*Dataset records*
BEGIN
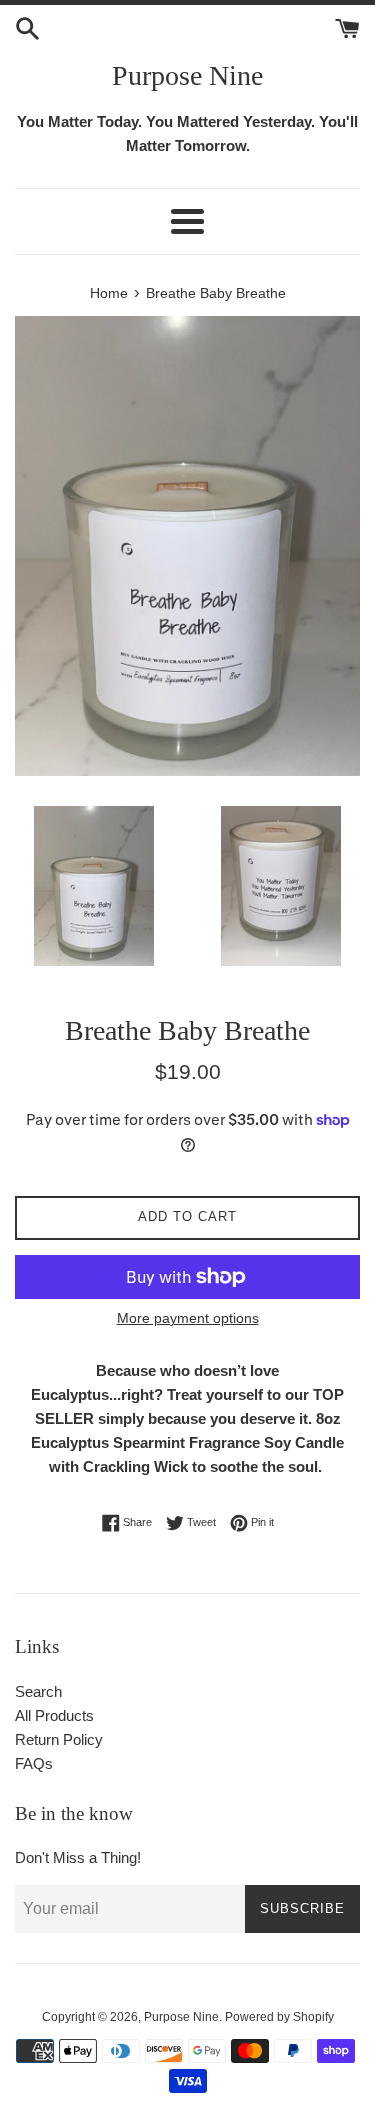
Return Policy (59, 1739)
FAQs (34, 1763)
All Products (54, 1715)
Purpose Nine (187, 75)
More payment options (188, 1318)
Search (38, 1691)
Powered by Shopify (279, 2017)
END
BEGIN
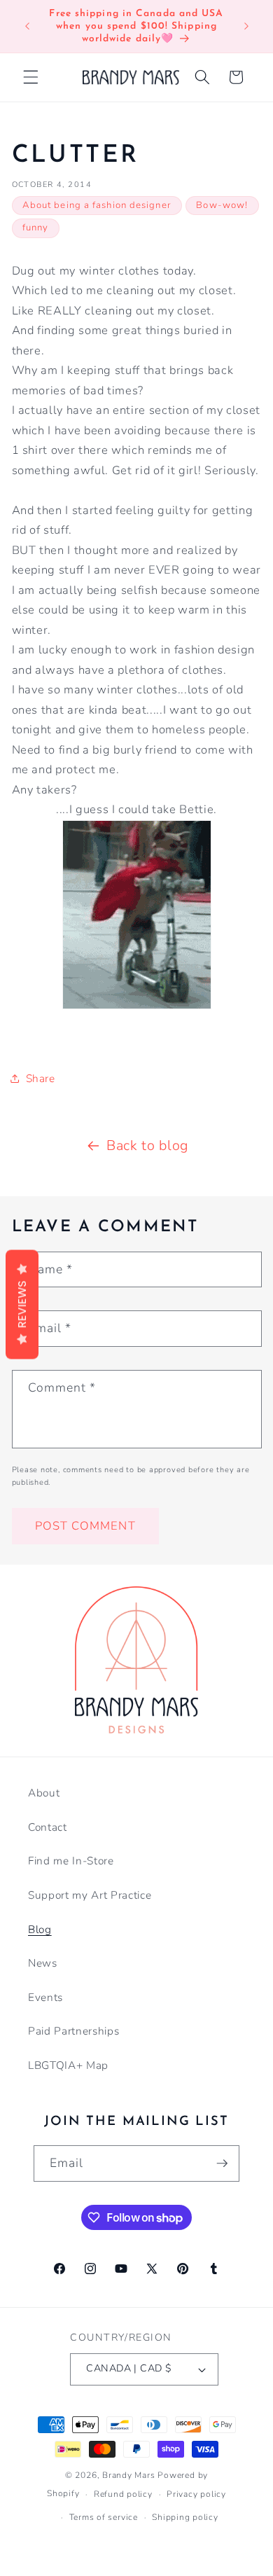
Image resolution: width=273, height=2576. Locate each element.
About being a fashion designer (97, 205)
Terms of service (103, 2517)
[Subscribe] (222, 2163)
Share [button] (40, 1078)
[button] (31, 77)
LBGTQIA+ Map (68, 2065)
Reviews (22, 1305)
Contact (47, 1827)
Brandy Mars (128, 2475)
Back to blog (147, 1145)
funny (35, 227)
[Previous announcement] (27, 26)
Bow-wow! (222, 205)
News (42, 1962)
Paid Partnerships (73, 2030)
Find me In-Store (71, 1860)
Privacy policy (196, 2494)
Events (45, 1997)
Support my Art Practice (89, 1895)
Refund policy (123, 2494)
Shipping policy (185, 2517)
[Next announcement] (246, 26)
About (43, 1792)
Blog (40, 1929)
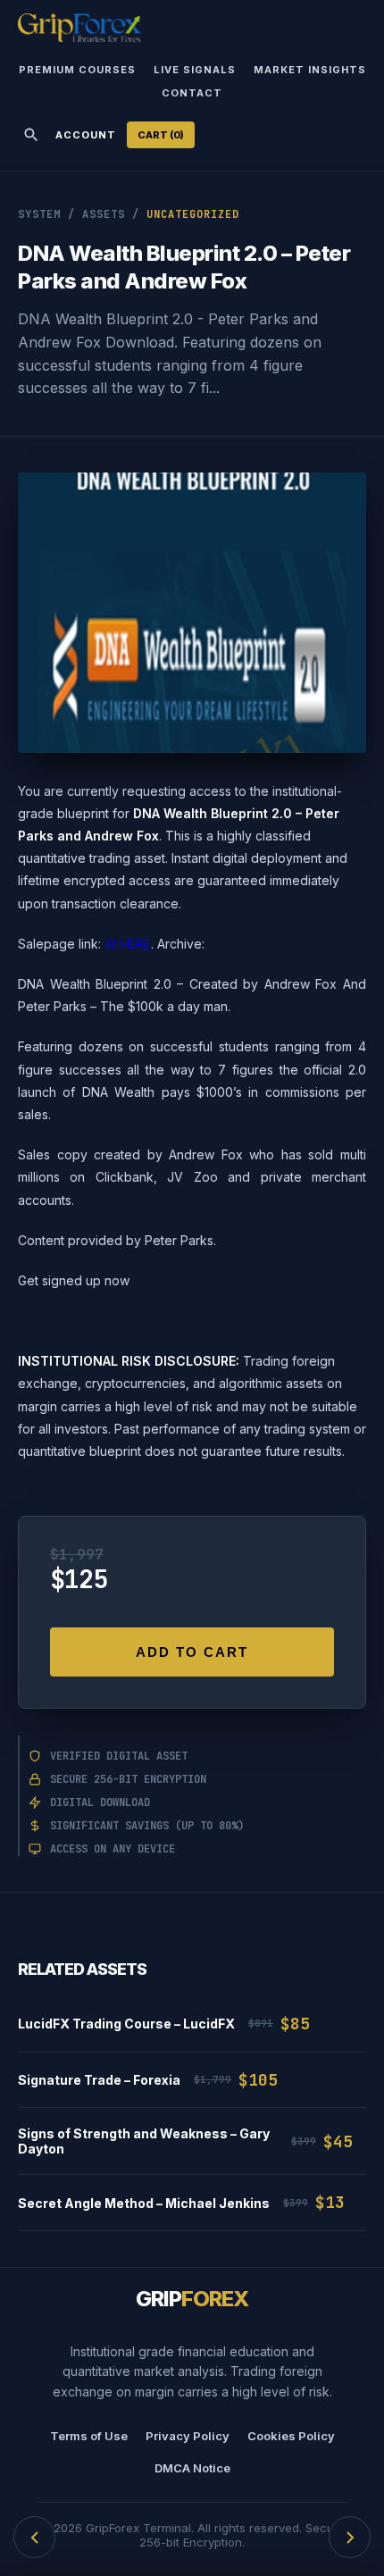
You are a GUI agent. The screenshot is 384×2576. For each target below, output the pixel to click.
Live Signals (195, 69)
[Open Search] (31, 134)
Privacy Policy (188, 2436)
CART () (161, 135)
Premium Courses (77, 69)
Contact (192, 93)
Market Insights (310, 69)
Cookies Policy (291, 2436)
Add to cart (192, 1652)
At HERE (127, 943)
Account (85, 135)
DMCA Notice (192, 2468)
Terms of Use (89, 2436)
END
Leaving each picture behind, please give again exactly the lines above from the one with "News (42, 1962)" through the one with "Terms of Use (89, 2436)", both included, and no others.

*Solution to this task*
News (42, 1962)
Paid Partnerships (73, 2030)
Find me In-Store (71, 1860)
Privacy policy (196, 2494)
Events (45, 1997)
Support my Art Practice (89, 1895)
Refund policy (123, 2494)
Shipping policy (185, 2517)
[Next announcement] (246, 26)
About (43, 1792)
Blog (40, 1929)
You are a GUI agent. The screenshot is 384×2576. For each target below, output the pixel to click.
Live Signals (195, 69)
[Open Search] (31, 134)
Privacy Policy (188, 2436)
CART () (161, 135)
Premium Courses (77, 69)
Contact (192, 93)
Market Insights (310, 69)
Cookies Policy (291, 2436)
Add to cart (192, 1652)
At HERE (127, 943)
Account (85, 135)
DMCA Notice (192, 2468)
Terms of Use (89, 2436)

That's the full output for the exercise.